EXERCISE INSTRUCTIONS:
Where the line containing "The width and height of the screenshot is (175, 128)." appears in the records below, begin there and output each line verbatim through the last line.

[Saved data entries]
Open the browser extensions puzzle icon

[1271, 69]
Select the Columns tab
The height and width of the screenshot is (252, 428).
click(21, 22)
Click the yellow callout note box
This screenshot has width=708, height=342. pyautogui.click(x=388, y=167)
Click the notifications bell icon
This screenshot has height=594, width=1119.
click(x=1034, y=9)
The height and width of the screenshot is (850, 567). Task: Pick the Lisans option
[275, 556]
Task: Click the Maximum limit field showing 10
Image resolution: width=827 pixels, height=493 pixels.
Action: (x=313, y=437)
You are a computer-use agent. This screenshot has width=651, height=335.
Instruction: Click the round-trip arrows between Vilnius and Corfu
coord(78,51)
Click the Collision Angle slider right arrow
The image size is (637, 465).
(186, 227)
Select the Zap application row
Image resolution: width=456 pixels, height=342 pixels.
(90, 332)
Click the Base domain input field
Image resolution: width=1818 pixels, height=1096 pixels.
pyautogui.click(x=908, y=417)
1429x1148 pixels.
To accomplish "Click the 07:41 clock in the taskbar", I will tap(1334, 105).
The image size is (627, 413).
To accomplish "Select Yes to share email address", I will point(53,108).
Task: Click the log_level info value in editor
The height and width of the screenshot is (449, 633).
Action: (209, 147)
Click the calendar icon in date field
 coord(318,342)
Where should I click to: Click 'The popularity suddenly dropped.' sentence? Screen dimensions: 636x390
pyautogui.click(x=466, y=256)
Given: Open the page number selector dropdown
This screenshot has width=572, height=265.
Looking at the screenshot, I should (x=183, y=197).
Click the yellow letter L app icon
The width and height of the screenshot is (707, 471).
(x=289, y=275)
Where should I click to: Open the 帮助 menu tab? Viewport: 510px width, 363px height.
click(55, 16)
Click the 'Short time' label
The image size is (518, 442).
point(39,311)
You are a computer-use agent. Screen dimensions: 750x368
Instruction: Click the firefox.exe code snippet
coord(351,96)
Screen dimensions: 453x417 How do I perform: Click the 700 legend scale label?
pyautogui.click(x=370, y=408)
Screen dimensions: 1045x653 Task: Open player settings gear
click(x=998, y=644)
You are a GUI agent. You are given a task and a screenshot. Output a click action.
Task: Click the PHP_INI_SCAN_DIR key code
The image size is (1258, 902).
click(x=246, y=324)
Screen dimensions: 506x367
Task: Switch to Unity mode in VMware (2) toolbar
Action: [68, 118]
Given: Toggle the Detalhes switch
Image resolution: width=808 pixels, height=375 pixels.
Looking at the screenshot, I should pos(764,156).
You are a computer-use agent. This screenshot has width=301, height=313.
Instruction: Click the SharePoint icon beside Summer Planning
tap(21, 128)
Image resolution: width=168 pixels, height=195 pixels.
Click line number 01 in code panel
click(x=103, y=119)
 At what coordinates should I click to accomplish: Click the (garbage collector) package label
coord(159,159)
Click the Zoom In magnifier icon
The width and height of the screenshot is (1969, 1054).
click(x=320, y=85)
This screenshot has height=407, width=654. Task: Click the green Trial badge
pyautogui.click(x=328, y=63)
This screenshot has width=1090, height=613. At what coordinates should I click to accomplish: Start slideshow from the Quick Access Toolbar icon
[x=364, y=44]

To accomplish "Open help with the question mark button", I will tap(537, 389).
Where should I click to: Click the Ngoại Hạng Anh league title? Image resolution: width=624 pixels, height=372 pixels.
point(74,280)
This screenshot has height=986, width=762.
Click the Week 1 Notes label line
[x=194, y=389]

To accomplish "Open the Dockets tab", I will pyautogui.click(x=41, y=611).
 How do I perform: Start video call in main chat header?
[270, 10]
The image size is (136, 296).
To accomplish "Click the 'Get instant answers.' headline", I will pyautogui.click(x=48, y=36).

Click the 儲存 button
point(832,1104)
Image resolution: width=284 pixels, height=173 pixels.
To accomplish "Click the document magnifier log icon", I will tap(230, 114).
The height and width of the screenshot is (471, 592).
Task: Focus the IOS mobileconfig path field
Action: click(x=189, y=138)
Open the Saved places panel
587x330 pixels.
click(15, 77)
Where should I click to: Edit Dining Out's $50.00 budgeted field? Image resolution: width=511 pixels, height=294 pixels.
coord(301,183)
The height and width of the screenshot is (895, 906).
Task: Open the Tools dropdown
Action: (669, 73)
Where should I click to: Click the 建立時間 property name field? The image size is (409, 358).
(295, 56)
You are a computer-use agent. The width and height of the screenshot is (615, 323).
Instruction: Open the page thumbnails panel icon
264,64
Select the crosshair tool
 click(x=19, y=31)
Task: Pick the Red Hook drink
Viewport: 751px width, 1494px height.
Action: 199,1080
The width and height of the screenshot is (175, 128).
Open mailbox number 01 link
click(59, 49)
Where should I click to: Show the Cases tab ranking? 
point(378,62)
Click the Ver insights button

PROBLEM SOLUTION:
The width and height of the screenshot is (175, 128).
Open mailbox number 01 link
click(59, 49)
Where should I click to: Show the Cases tab ranking? 
point(378,62)
Click the Ver insights button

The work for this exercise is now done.